4. Set yourself apart with valuable skills
Some experienced writers may be applying for a grant writer position. But, even if you don’t have as many years of writing under your belt, you can set yourself apart by focusing on different skills that may get noticed by the ATS.
One angle you can use in your resume is showcasing your technical skills. Grants with extensive data and research are more compelling and more likely to win funding. Demonstrated experience in analytics tools, in analyzing opportunities, in reporting on progress, and in maintaining ongoing donor relationships with detailed reports can make your grant writer resume shine.

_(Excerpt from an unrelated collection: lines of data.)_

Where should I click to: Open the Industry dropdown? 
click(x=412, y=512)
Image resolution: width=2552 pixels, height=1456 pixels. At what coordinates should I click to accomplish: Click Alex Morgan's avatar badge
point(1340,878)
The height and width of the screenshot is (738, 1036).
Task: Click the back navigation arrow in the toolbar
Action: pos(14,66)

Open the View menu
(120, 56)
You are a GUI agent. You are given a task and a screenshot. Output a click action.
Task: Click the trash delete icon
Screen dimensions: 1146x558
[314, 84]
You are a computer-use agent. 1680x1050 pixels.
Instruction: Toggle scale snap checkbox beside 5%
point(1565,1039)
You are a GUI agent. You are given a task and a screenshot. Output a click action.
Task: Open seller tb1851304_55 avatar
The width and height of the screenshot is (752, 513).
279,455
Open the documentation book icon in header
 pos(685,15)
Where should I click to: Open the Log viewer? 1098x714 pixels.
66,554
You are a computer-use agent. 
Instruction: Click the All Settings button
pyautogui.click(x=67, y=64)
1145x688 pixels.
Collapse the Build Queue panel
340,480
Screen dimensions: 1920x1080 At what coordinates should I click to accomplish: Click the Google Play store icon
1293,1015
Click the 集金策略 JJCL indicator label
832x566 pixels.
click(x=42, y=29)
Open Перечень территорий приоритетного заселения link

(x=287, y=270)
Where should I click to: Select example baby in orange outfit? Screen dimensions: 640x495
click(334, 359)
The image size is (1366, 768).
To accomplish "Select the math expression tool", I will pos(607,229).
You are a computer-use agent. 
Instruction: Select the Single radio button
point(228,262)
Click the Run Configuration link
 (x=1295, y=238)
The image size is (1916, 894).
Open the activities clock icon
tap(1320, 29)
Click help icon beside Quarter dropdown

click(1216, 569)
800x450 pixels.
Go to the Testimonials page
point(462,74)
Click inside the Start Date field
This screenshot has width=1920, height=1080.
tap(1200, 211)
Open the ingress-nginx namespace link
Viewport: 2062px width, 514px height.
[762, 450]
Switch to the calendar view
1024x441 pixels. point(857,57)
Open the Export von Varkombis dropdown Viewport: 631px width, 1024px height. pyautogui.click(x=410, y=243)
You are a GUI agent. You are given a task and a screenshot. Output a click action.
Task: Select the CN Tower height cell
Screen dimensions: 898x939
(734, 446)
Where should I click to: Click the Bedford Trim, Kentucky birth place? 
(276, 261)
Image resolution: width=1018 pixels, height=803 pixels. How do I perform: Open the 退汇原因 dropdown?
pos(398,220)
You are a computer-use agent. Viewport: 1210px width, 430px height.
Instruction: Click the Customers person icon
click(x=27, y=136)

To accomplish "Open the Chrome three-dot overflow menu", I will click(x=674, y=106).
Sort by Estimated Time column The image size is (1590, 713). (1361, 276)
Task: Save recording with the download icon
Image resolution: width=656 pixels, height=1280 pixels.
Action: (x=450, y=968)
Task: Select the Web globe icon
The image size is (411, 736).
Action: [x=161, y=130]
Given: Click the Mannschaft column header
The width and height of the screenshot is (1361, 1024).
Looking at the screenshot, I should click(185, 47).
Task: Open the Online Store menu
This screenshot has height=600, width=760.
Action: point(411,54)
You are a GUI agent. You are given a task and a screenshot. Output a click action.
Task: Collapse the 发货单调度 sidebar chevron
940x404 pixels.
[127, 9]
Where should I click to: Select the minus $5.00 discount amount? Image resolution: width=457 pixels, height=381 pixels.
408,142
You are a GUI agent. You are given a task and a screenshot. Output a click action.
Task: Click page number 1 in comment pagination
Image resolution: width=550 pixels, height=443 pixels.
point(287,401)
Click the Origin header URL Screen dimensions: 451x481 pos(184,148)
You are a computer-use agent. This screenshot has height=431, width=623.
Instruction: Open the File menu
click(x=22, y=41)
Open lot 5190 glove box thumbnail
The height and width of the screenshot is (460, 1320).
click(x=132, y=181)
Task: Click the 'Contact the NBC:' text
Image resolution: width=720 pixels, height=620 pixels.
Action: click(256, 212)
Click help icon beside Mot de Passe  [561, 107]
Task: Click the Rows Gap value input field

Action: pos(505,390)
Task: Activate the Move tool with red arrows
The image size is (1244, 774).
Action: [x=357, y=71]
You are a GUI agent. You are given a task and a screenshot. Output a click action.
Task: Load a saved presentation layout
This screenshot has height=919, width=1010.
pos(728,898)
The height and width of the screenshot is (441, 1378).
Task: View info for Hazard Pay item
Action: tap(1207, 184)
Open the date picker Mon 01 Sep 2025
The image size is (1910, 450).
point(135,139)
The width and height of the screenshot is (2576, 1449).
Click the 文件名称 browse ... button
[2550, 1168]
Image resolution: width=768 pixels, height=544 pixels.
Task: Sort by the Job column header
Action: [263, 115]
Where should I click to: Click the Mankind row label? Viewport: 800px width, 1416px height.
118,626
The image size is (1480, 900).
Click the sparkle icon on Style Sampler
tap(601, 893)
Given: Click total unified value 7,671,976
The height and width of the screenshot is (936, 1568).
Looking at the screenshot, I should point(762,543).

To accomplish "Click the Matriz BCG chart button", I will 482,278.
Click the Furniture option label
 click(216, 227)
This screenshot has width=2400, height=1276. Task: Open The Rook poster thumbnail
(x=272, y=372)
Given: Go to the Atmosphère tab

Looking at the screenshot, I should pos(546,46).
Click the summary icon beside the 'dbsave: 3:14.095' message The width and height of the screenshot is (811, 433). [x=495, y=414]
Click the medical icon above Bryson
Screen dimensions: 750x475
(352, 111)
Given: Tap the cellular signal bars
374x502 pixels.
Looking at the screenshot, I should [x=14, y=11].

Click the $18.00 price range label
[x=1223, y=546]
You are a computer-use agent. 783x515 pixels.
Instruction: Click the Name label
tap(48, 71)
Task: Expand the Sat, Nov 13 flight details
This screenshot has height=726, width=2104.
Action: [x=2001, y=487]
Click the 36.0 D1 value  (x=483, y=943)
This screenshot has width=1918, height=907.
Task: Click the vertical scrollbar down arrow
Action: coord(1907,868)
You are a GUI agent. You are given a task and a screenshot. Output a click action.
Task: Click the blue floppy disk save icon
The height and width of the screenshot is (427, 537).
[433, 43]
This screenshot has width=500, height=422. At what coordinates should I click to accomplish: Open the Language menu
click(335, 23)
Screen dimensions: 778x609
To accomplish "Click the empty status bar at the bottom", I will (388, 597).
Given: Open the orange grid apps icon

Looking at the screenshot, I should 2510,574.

Meanwhile, you can showcase transferable skills from sales or business development by highlighting your networking abilities, sales figures, and conversion rates from leads to won deals. These teams also collaborate with others across the organization, so you can demonstrate how your collaboration won more business or saved the organization money. These skills show your persuasive communication talents and your commitment to a unified vision.
Remember, your resume should highlight your skills and accomplishments, but it’s often accompanied by a portfolio of writing samples for a grant writer position.
5. Show a capacity to lead
Grant writers play a vital role in organizations, and often they’re charged to wear many hats to manage fundraising efforts. Demonstrating leadership and collaboration skills shows that you can self-manage and work well with others throughout the organization.
Securing funding often involves talking to a lot of people, and managerial experience can contribute to your success, even if you’re not directly managing anyone. Include information about projects you spearheaded, committees you led, or other roles that call for exemplary soft skills. These skills set you apart from those with strong writing skills but may not have the other grant writing skills needed.